À deux heures du matin, Théa se réveilla en sursaut, le front perlant de sueur, le cur battant la chamade et la gorge nouée de douleur. Elle venait de faire un cauchemar. Dans celui-ci, la jeune femme avait vécu la mort de son père comme si elle y avait assisté de loin, voyant une ombre imposante et affreuse lui trouer la peau à coups de feu tout en éclatant de rire. Sa mère criait agenouillée près du corps de son époux dans une grande flaque de sang, puis tout le tableau prit une teinte rouge et Marie s'effondra sur l'autre buste inerte, à cause d'une balle tirée en plein cur. Le regard écarquillé d'horreur et la poitrine emplie de haine et de rage folle, Théa avait crié comme une démente et s'était ruée sur le meurtrier avec une arme - dont elle ignorait la nature - en main ; et avant qu'il n'y ait une suite à ce geste, elle s'était brusquement réveillée.

La jeune femme se leva dans la pénombre de sa chambre et s'en alla au couloir après avoir enfilé des pantoufles et recouvert ses épaules raidies d'un châle épais. Munie d'un chandelier allumé, elle resta adossée sur un mur en respirant profondément, avant de marcher pour s'arrêter devant une porte à quelques pas de là. Hésitante, elle attendit un peu et frappa de discrets coups. N'ayant aucun retour, la brune poussa le battant et s'introduisit dans la pièce où son amie - sa cousine - semblait endormie. Elle ferma la porte dans son dos, déposa sa source de lumière sur la table de chevet et s'assit obliquement au bord du grand lit. Couchée sur le côté, son amie lui tournait le dos, les cheveux roux tenus dans une grande natte, la tête enfouie dans les oreillers.

- Vous aussi n'arrivez guère à dormir ? s'enquit la voix de June.

Peu surprise, Théa se contenta de sourire en lissant le bas de sa robe de chambre. Sa gorge était sèche, ses membres courbaturés, et son palais amer.

- Alors ? insista la rousse.

- J'y suis arrivée les premières heures, expliqua-t-elle, jusqu'à il y a peu, lorsqu'un cauchemar a su y mettre fin.

- Je vois, ce n'est pas de chance.

- En effet.

- Votre mauvais rêve était-il en rapport avec l'histoire terrible que vous m'avez racontée hier soir ?

- Pourquoi cette question ?

- Eh bien... Parce que n'importe quel enfant aurait été très remué, voire traumatisé d'apprendre que son père a été froidement abattu avant sa naissance, et ce, devant sa mère et par son propre oncle. Il y a de quoi en faire des cauchemars.

- Je ne suis pourtant plus une enfant, je devrais être plus forte.

- Vous l'êtes déjà assez pour garder tout le sang-froid qui est vôtre actuellement. Croyez-moi.

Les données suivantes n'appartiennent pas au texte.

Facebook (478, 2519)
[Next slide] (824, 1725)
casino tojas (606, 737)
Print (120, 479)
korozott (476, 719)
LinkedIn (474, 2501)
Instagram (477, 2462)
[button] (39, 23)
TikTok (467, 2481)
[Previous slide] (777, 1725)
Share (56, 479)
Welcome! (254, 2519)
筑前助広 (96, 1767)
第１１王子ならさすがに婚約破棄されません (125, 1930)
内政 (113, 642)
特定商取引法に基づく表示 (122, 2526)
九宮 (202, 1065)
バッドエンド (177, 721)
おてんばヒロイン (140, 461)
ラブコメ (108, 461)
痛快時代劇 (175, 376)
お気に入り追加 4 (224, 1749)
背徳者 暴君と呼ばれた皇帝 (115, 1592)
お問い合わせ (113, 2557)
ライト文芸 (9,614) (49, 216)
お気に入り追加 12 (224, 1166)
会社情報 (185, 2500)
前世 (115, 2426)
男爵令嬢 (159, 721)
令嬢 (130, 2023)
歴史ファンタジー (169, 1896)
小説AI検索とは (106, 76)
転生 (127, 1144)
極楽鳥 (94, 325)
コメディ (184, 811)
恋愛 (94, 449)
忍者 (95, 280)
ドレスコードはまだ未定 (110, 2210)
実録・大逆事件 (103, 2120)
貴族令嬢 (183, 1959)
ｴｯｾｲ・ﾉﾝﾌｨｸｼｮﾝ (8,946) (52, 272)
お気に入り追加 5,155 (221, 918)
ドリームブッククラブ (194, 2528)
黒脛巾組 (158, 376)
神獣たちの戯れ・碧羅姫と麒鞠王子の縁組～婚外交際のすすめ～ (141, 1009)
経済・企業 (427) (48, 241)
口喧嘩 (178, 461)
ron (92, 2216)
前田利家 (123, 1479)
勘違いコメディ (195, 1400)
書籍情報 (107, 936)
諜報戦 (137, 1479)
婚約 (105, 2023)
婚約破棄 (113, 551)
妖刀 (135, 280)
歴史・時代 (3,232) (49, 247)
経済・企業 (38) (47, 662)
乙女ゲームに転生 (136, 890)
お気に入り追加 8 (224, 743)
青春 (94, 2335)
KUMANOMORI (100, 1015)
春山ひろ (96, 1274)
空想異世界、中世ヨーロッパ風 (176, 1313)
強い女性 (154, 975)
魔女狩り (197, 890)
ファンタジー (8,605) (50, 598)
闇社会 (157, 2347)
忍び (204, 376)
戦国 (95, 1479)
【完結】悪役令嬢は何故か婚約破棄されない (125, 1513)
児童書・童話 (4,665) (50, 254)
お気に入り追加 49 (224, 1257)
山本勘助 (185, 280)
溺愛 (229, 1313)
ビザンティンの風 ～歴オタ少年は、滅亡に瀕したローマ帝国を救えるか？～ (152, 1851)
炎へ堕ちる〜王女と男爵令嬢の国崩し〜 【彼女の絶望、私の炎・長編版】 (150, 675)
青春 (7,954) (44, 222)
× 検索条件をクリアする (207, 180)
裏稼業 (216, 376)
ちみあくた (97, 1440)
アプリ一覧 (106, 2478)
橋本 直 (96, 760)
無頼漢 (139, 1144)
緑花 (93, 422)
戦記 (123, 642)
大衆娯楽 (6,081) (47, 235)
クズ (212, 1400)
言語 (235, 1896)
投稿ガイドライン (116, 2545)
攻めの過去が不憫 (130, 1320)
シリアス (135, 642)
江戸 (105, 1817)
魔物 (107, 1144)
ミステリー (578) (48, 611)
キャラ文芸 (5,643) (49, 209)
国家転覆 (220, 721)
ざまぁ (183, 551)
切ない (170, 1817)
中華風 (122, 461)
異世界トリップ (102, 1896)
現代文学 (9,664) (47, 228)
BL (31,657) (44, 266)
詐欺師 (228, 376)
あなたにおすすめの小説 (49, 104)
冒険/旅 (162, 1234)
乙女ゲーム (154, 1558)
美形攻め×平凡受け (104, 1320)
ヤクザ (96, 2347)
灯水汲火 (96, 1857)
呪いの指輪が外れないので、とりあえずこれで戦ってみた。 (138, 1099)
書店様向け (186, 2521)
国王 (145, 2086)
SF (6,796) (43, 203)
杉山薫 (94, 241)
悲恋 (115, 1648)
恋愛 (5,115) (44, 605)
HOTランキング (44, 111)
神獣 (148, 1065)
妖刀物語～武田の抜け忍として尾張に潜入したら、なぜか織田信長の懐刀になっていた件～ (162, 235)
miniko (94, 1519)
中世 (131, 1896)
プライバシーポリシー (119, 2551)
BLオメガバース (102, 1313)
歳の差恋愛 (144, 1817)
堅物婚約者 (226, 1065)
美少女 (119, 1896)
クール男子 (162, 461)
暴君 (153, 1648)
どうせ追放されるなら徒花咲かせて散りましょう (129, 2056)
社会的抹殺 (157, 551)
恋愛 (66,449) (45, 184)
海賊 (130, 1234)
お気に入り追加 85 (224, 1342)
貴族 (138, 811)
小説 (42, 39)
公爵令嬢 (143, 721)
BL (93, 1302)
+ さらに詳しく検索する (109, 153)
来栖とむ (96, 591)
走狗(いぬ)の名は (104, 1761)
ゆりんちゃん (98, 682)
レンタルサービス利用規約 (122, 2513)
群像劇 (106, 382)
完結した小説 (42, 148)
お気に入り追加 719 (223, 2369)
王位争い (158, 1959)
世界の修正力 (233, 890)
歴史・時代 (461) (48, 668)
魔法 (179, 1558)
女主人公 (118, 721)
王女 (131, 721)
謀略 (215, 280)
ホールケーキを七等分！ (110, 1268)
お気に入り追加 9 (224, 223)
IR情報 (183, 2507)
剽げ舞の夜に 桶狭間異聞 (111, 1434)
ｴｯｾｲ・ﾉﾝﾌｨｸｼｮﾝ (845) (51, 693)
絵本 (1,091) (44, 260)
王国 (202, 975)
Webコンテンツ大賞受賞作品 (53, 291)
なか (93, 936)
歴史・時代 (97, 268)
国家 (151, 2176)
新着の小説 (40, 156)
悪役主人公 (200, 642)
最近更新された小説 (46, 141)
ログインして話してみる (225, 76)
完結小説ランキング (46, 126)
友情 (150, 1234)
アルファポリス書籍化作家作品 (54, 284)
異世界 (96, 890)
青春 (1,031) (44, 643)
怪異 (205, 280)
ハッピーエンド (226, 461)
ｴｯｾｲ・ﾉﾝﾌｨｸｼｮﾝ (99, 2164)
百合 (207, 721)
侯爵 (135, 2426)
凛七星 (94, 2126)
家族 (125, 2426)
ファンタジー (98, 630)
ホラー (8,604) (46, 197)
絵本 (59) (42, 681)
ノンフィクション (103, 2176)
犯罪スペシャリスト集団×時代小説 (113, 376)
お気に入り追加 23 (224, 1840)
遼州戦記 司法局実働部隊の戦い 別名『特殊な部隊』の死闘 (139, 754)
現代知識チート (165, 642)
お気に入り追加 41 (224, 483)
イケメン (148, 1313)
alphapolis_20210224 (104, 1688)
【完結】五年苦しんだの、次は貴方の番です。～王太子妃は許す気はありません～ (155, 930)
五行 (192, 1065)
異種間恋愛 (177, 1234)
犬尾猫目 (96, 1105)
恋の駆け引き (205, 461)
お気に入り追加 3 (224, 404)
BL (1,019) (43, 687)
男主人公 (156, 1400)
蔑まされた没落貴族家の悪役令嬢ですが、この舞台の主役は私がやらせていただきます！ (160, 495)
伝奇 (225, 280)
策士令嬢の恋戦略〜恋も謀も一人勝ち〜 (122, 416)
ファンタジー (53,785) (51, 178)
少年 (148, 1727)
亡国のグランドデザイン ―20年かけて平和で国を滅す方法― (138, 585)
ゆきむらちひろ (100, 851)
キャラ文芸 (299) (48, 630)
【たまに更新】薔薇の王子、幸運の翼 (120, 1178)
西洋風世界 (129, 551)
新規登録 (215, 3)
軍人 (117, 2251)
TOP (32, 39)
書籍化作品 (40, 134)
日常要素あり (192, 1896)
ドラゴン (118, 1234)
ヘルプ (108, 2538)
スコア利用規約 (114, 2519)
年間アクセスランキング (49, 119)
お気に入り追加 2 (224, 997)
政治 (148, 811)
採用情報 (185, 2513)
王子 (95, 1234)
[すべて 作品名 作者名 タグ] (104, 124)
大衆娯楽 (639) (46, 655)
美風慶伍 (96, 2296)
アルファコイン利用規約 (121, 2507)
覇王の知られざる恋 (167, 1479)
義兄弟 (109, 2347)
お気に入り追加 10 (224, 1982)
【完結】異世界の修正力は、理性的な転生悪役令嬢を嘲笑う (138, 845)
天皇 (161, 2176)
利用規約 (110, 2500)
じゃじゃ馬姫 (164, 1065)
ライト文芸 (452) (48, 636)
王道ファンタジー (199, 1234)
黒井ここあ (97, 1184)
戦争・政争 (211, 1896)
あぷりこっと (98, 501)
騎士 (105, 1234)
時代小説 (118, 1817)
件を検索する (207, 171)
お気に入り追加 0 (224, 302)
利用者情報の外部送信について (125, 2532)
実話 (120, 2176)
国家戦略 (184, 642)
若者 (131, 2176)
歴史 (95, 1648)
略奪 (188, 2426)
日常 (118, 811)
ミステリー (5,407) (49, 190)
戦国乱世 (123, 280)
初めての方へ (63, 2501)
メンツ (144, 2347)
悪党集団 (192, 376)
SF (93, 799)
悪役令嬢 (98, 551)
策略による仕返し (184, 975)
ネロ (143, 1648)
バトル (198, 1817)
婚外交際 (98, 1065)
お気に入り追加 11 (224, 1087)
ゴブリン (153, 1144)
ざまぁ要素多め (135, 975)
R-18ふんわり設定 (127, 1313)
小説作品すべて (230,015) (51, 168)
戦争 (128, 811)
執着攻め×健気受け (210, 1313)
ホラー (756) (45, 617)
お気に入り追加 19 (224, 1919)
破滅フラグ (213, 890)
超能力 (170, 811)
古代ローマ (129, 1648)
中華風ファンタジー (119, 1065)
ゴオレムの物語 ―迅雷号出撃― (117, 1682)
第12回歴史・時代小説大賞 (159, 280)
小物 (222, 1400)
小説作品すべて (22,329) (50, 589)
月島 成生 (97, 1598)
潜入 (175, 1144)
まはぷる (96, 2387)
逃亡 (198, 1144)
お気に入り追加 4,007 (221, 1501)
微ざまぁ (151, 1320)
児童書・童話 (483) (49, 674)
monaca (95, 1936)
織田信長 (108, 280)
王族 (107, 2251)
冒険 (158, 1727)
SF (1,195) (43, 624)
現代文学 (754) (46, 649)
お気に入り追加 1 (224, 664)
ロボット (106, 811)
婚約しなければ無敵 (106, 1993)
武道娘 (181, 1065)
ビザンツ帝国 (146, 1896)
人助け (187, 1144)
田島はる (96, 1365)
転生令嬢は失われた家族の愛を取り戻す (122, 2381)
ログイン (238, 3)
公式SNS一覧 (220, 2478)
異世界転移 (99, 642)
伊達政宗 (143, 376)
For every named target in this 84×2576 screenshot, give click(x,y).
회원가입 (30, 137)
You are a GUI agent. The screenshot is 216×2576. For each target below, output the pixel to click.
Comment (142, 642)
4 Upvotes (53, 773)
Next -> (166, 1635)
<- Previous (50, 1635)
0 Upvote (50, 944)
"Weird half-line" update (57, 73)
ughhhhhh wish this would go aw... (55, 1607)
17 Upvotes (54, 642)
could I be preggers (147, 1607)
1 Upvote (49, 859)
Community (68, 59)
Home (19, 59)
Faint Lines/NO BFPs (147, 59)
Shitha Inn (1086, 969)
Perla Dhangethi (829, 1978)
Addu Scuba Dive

- Mon calme n'est qu'apparence. Dans le fond je suis furieuse.

- Je le sais bien. Une impulsive, comme moi par exemple, aurait déjà commis plusieurs dégâts avant de s'apaiser quelque peu.

- Sauf que j'ai promis à ma mère et mon oncle de me ressaisir. Ils veulent mon bien et je ne suis point en droit de les décevoir, je sais que leurs raisons sont les bonnes. Agir déraisonnablement ne ramènera guère mon père à la vie.

- Je suis tellement désolée, Théa.

- Merci, chuchota celle-ci.

- Ma chère, je suis rassurée que vous restiez raisonnable malgré un tel choc. Dompter l'ébullition qui règne en vous réclame une force que fort peu de personnes seraient à même de gérer.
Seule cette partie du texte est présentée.